**** Passage shown ****
Furthermore, once the multi-product competitor has dominated the bread market, he could increase his bread prices, disproportionately allocate indirect costs to bread, and using the same incremental costs theory attack some other competitor's product line or market with unrealistically low prices.
Accordingly, it is the view of this court that any costing method that does not allocate both the direct costs of a specific product and a fair share of the total overhead to that product is so fraught with opportunities for abuse to be acceptable for the purpose of Robinson-Patman or UPA cost determinations.[23]
The testimony also demonstrated that even when a fully allocated cost method is employed, the ultimate cost figures still vary widely depending upon how indirect costs or portions of indirect costs are allocated. For instance, in its study, American allocated its indirect costs based upon pounds produced. ITT allocated most of its indirect costs on the basis of oven hours, but allocated its indirect sales costs according to net wholesale list prices. Campbell Taggart allocated all of its indirect costs according to net wholesale list prices. Inglis advocates allocation based on unit loaves. *1344 As a result all parties arrived at radically different figures even though most cost items were similar.[24]
The court is cognizant of the fact that many methods of allocation can be and are acceptable accounting methods for any number of purposes. But the court is of the opinion that for the purpose of sales below cost, allocation according to sales price or any other basis which bears no relationship to the burden the production and distribution of the product has on overall costs is as meaningless as variable costing.[25] Thus for these purposes, to be legally acceptable, allocation of indirect costs must be reasonably related to the burden such product imposes on the overall cost of doing business.
The court is therefore of the opinion, and finds, that each defendant's selling price of its one-pound expanded loaf is below fully allocated costs when indirect costs are apportioned, as they must be, on some method reasonably related to actual costs. Thus it is not unreasonable to assume that such sales could form the basis upon which a trier of fact may ascertain predatory intent and from which an inference of anti-competitive effects may be drawn. Hence plaintiffs have made a prima facie case of a Robinson-Patman violation although their probability of success is lessened by the defendants' affirmative defenses discussed infra.

Good Faith Meeting Competition
Both Robinson-Patman § 2(a) and Cal.Bus. and Prof.Code § 17050 statutorily exempt any prima facie violations if the challenged conduct can be shown to have been a good faith effort to meet competition.[26] All defendants claim two things: first that it is necessary for them to sell their bread products at what are claimed to be discriminatory prices or below cost prices to meet the competition of the so-called "captive bakeries";[27] second that every incident of claimed discriminatory prices or prices below costs were in response to a competitor's equally low price.
There has been much discussion but scant testimony on the issue of meeting the competition of captive bakeries. While the court is inclined to share the view taken in a 1967 F.T.C. report[28] that the realities of the market do pit independent wholesale bakeries against captive bakeries even though their private label products never directly compete on the same shelf, it is not determinative here.[29]
*1345 As to meeting competitors' prices, defendants argue that although it is difficult to tell who started this cut throat competition, their lower prices were merely responses either to each others' prices or plaintiff's prices. Plaintiff, of course, questions the fact of this assertion, but further questions whether meeting competition here was in good faith, and whether this defense is even available for the purpose of acquiring new business rather than merely keeping current business.
****
* **Exercise instructions**
**A.** Copy verbatim the part of the court opinion on below-cost bread pricing that opens with the words containing "The court is therefore" and closes with "defenses discussed infra.".
**B.** Resume the court opinion on below-cost bread pricing, writing on from its final sentence.
The material after this plays no part here.
**** Given material ****
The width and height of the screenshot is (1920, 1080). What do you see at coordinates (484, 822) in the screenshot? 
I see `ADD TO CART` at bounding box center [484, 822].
****
* **Responses for each task**
**A.**
The court is therefore of the opinion, and finds, that each defendant's selling price of its one-pound expanded loaf is below fully allocated costs when indirect costs are apportioned, as they must be, on some method reasonably related to actual costs. Thus it is not unreasonable to assume that such sales could form the basis upon which a trier of fact may ascertain predatory intent and from which an inference of anti-competitive effects may be drawn. Hence plaintiffs have made a prima facie case of a Robinson-Patman violation although their probability of success is lessened by the defendants' affirmative defenses discussed infra.

**B.**
Plaintiff incorrectly asserts that this defense is only available to save old customers. Both Sunshine Biscuit, Inc. v. F. T. C., 306 F.2d 48 (7th Cir. 1962) and Cadigan v. Texaco, 492 F.2d 383 (9th Cir. 1974) specifically reject this premise.
Plaintiff argues correctly that the meeting competition defense is only viable if defendants were meeting in good faith what they knew not to be unlawful prices. See F. T. C. v. A. E. Staley, 324 U.S. 746, 65 S. Ct. 971, 89 L. Ed. 1338 (1945); Corn Products v. F. T. C., 324 U.S. 726, 65 S. Ct. 961, 89 L. Ed. 1320 (1945). However,
"[a] defendant need not prove actual lawfulness of his competitor's price in order to secure the protection of the proviso. The well established rule is that § 2(b) is satisfied unless it appears that the defendant . . . knows the price being met is unlawful." Cadigan v. Texaco, supra 492 F.2d at 387.
There is no convincing evidence that defendants knew the prices they purportedly met were unlawful. Plaintiff does point to the fact that Continental Baking's [ITT] costs were found in other litigation prior to these incidents and those costs were substantially more than the bread prices herein.[30] Plaintiff then argues that knowledge of these costs is imputed to, at least, ITT thus ITT knew or should have known that prices below that figure were highly suspect. This argument is very attenuated and not highly convincing at this stage of the proceedings. This is especially so in light of the fact that testimony from all parties indicates that they operated with little concern or knowledge of what their actual costs were.
The court is equally unconvinced by the plaintiff's proposition that unless every incident of discrimination or sales below cost was documented specifically as an effort to meet competition it is not a good faith effort. Defendants cannot maintain this defense based upon vague generalities amounting to rumor or hearsay. See Corn Products v. F. T. C., supra. It seems that the ". . . statute, at least requires the seller, who has knowingly discriminated in price, to show the existence of facts which would lead a reasonable and prudent person to believe that the granting of a lower price would in fact meet the equally low price of a competitor." F. T. C. v. Staley, supra 324 U.S. at 760, 65 S.Ct. at 977.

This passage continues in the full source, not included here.